Wednesday, March 1, 2017

Count me surprised and impressed by our president's performance last night

And it wasn't just me. Philip Rucker and Robert Costa at the Washington Post called it "uncharacteristically disciplined."

But if you want to really grasp the speech's impact, consider Van Jones's response at CNN and on Twitter: "He became president." "For people hoping that maybe he would remain a divisive cartoon . . . they should begin to become a little bit worried tonight."

I hope we find out some specifics about the team that wrote it, because it had just the right flourishes in just the right places:

“We are one people, with one destiny,” Trump said quietly near the end. “The time for small thinking is over. The time for trivial fights is behind us. We just need the courage to share the dreams that fill our hearts.”

And this abrupt reversal of the Most  Equal Comrade's style of being president:

“My job is not to represent the world,” Trump said. “My job is to represent the United States of America.”

And his reasoning behind his call for increased military spending:

“America is willing to find new friends, and to forge new partnerships, where share interests align,” Trump said. “We want harmony and stability, not war and conflict.”
The bring-the-house-down moment was the nod to, and standing ovation for, Carryn Owens, widow of Ryan Owens, the Navy SEAL killed in the January Yemen raid. Van Jones called it "one of the most extraordinary moments you've ever seen in American politics."

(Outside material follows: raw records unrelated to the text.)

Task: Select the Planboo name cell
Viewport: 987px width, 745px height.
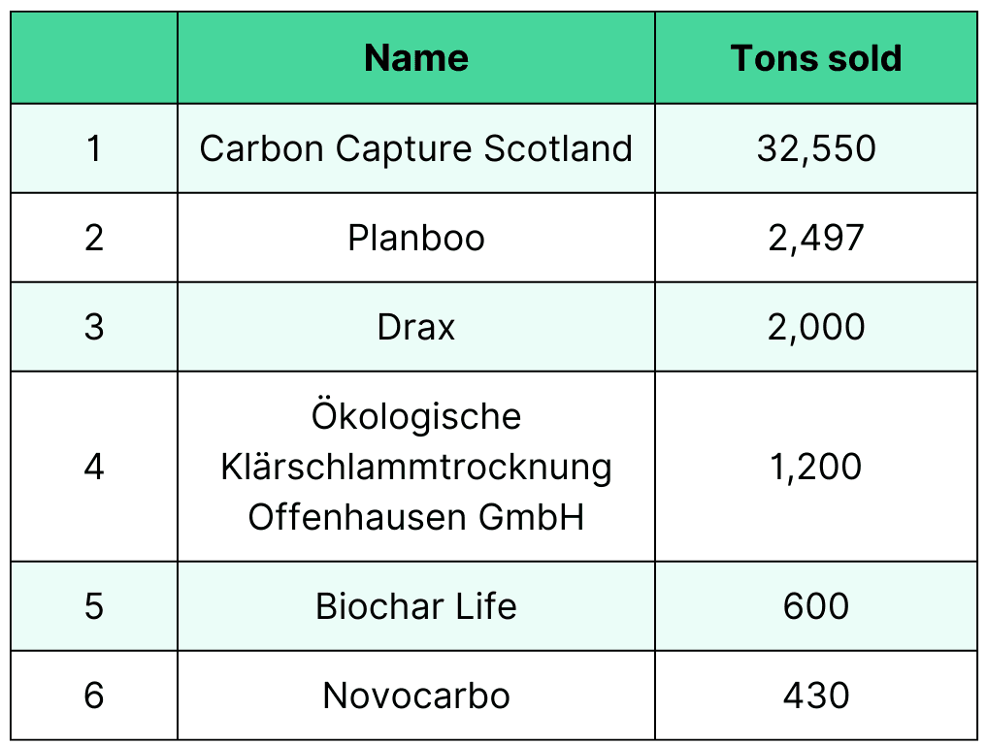Action: pyautogui.click(x=416, y=238)
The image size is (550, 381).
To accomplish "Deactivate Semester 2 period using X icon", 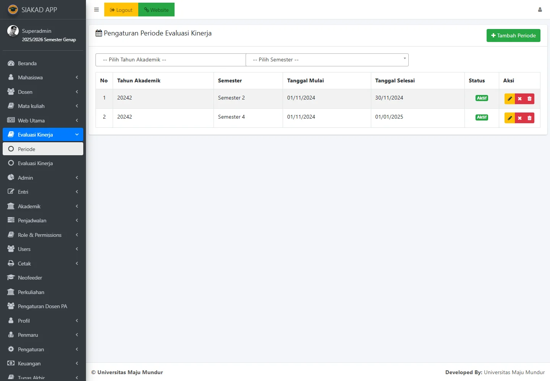I will point(519,99).
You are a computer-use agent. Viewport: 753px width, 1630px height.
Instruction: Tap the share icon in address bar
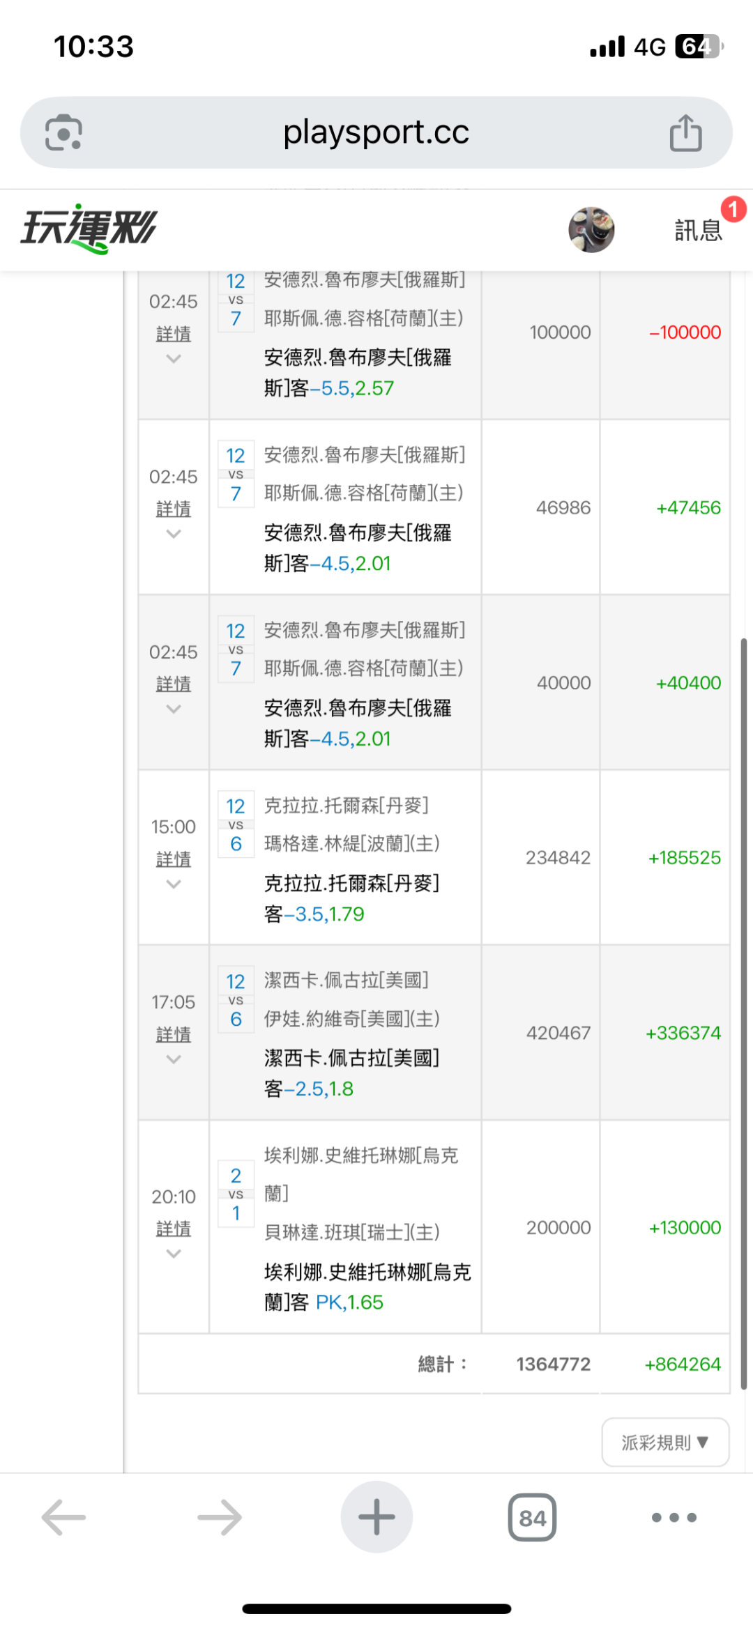[x=685, y=132]
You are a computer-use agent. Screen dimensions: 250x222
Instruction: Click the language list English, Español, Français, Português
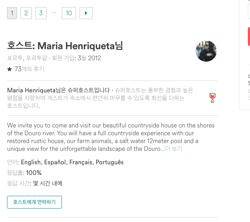72,162
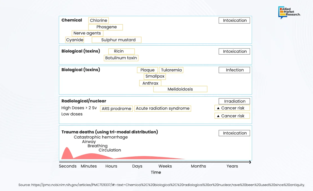Click the Months marker on the time axis
The image size is (313, 191).
[x=198, y=166]
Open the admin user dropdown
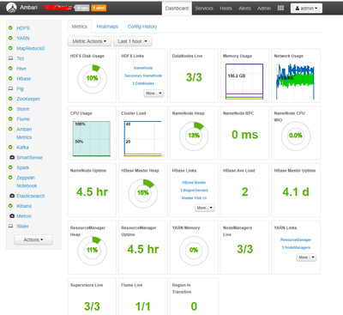Image resolution: width=343 pixels, height=315 pixels. 306,9
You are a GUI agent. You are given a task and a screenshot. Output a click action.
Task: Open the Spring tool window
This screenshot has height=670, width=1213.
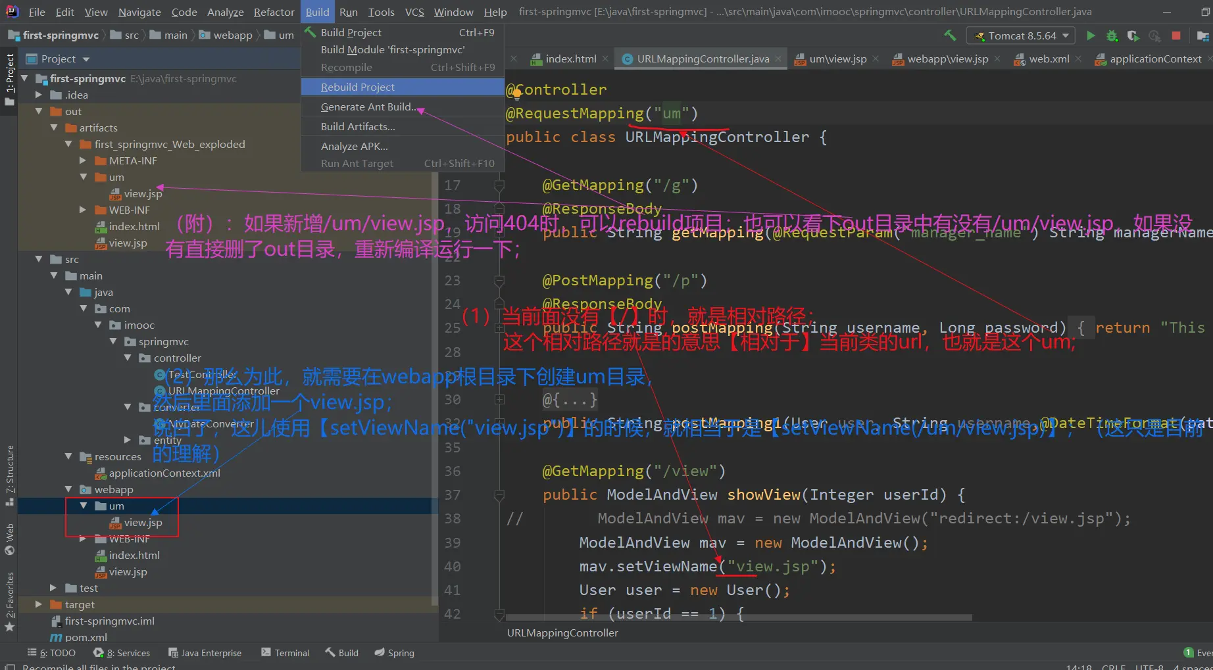point(394,652)
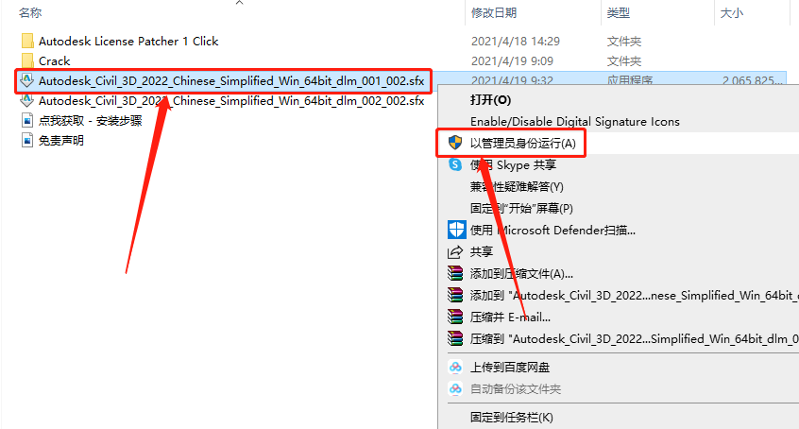Select the Autodesk License Patcher folder icon
The image size is (799, 429).
click(x=27, y=41)
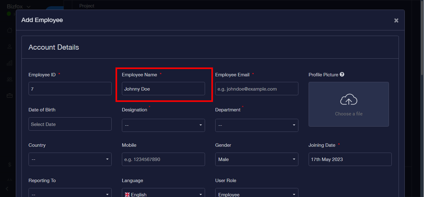424x197 pixels.
Task: Expand the Country dropdown
Action: click(x=70, y=159)
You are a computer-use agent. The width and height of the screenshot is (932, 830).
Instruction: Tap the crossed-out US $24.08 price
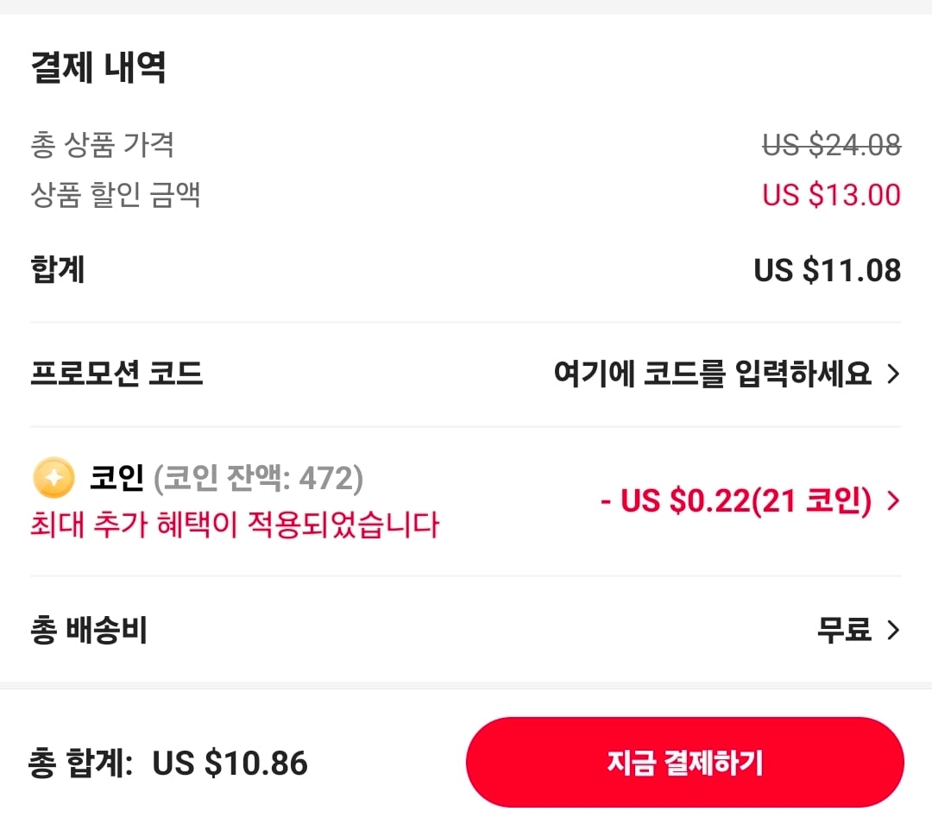tap(831, 145)
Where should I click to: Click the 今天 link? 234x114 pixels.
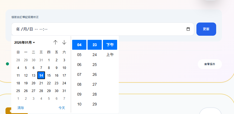pos(62,108)
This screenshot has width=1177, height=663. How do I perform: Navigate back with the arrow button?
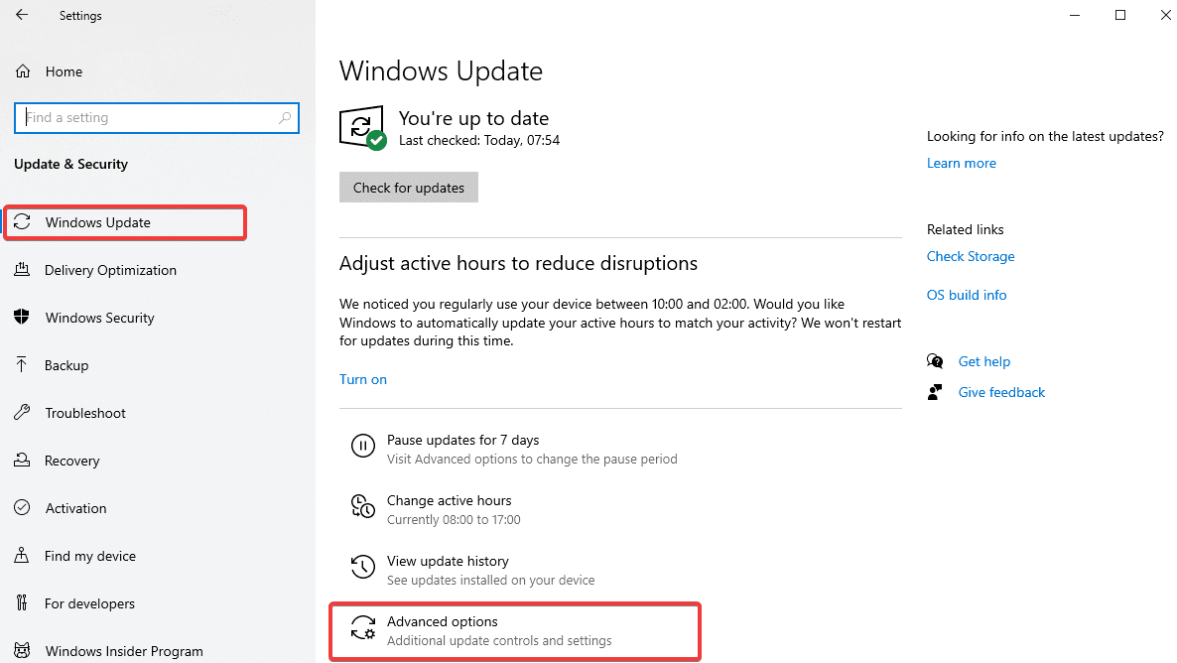click(21, 15)
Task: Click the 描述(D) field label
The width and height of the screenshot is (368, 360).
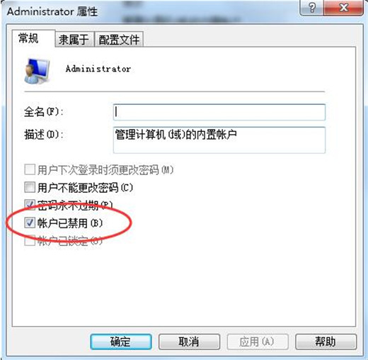Action: click(43, 135)
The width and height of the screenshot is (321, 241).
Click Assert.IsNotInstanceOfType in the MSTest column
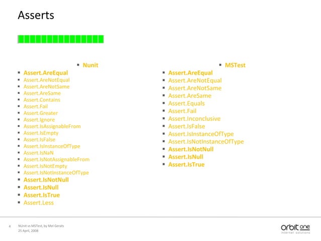(x=206, y=142)
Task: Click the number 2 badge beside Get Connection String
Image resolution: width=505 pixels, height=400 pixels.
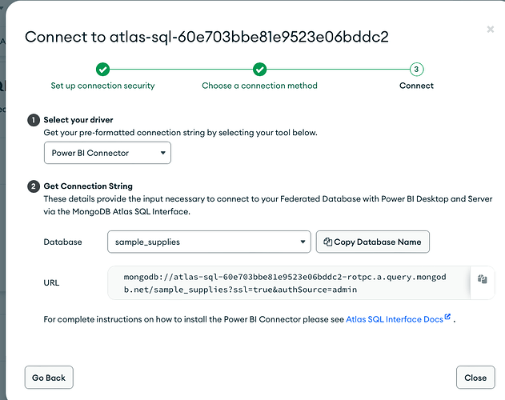Action: coord(34,186)
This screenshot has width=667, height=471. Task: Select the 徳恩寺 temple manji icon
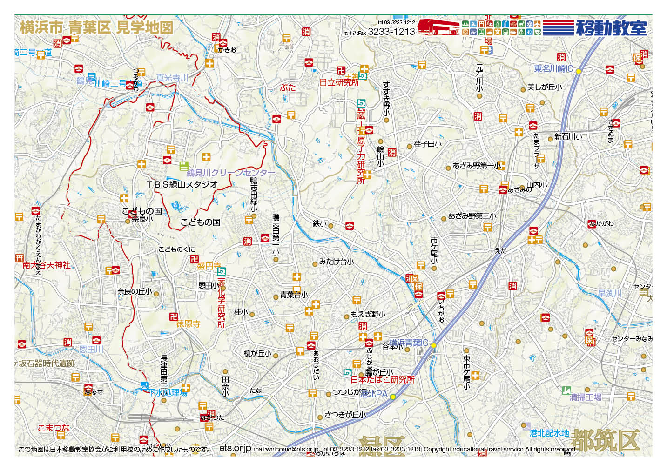174,316
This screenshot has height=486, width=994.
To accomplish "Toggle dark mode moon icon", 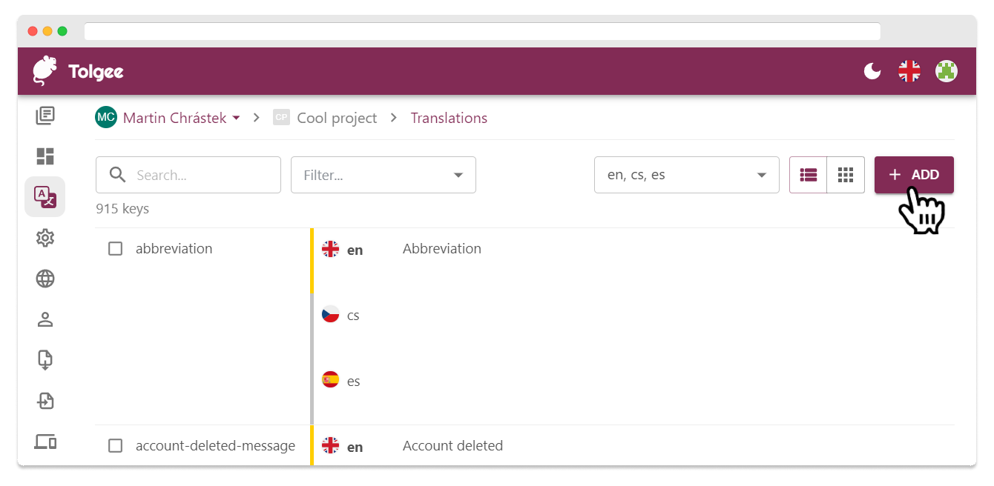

As I say, consider me surprised and impressed, but also well aware that DJT is no consistent conservative. He forthrightly called for a big infrastructure program, as well as paid family leave. (We are going to have to keep our eye on Ivanka; she has the scent of trouble about her.)

But, to sum up, the president served notice that last fall's seismic shift was real, and that American greatness has not been permanently extinguished. Indeed, a rekindled flame grows among the embers of collectivist ruin.
 

6 comments:

  1. Nice showboating with the deceased seal's death. Typical of a war monger to tug at the heartstrings. Ask his dad what he thinks. So when does he wag the dog to the cheers of his madding crowd? This Preaident is leading down paths we shall surely regret we trod. No mention of international coalitions? We're so great now we go it alone?

    ReplyDelete
  2. I really can't believe you've decided to join the chorus of vile moral monsters who want to ascribe opportunistic motives to the president's paying tribute to Carryn Owens and her husband's sacrifice.

    ReplyDelete
  3. Wait till he gets Dicked in the Johnson with something like a thousand body bags coming home a week. This was his Trumpet blowing for one widow about a casualty that could have been prevented. Wave your flag, psycho panters!

    ReplyDelete
  4. You're the vile moral monsters!

    ReplyDelete
  5. On what basis do you make that assertion?